Exercise aim
Below are some entries. Copy each line in them that holds "will".

[Entries taken from a collection]
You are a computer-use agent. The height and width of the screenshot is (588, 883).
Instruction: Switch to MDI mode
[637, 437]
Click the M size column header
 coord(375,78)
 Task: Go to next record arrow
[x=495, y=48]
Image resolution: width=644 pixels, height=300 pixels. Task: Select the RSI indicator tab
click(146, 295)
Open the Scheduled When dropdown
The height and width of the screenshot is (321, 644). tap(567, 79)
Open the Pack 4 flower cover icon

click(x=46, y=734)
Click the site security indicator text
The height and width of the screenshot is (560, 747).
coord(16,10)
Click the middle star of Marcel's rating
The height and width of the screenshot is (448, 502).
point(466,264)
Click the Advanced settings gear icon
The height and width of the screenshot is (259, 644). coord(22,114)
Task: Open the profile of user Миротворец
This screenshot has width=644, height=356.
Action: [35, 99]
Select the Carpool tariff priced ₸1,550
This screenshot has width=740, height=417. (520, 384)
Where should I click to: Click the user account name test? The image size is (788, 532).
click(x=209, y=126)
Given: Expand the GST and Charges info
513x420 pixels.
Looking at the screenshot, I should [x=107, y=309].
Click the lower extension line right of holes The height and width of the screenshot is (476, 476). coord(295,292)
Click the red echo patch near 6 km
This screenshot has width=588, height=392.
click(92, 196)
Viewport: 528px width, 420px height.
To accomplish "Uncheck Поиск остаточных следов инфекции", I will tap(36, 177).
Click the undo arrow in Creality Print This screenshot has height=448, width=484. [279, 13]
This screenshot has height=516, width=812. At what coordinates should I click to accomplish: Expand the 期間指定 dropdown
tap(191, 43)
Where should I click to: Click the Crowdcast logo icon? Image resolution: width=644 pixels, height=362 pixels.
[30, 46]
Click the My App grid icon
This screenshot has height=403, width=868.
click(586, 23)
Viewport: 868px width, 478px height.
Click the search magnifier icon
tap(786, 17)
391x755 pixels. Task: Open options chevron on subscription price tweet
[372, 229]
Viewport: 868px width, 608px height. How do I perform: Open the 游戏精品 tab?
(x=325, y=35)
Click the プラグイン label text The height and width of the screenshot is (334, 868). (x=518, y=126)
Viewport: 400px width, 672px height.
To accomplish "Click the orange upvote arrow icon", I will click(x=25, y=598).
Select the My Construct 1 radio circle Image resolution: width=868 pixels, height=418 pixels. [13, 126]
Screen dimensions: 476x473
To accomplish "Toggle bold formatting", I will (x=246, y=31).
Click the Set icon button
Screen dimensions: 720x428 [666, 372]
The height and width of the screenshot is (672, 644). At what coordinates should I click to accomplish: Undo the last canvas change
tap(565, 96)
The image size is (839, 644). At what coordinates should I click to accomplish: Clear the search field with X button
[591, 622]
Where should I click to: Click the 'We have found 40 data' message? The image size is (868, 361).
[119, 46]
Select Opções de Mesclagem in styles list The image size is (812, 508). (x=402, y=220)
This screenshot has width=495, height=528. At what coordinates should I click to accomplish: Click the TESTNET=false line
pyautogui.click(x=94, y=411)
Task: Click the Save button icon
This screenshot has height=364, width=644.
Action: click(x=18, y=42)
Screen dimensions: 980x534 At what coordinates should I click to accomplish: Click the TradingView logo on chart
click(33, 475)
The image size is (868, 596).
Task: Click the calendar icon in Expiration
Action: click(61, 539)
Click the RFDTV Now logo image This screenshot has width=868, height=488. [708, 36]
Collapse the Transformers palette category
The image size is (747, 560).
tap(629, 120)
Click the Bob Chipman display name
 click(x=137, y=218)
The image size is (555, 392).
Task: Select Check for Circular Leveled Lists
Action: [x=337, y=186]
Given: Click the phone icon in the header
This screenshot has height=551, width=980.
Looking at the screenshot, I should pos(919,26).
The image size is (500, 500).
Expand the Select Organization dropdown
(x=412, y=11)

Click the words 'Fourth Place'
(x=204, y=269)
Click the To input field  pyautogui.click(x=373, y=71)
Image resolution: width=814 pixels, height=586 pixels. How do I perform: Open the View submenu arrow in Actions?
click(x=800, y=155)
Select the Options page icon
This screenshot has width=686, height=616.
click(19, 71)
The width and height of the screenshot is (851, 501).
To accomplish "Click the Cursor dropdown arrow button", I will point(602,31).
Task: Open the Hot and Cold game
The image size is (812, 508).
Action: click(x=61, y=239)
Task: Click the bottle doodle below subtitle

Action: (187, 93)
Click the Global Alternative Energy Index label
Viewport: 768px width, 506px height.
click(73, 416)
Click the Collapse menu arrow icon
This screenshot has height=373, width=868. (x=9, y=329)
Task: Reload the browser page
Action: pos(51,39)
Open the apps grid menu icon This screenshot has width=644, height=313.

Exercise output
To accomplish "Uncheck Поиск остаточных следов инфекции", I will tap(36, 177).
To accomplish "Click the orange upvote arrow icon", I will click(x=25, y=598).
To accomplish "Toggle bold formatting", I will (x=246, y=31).
To accomplish "Click the Cursor dropdown arrow button", I will point(602,31).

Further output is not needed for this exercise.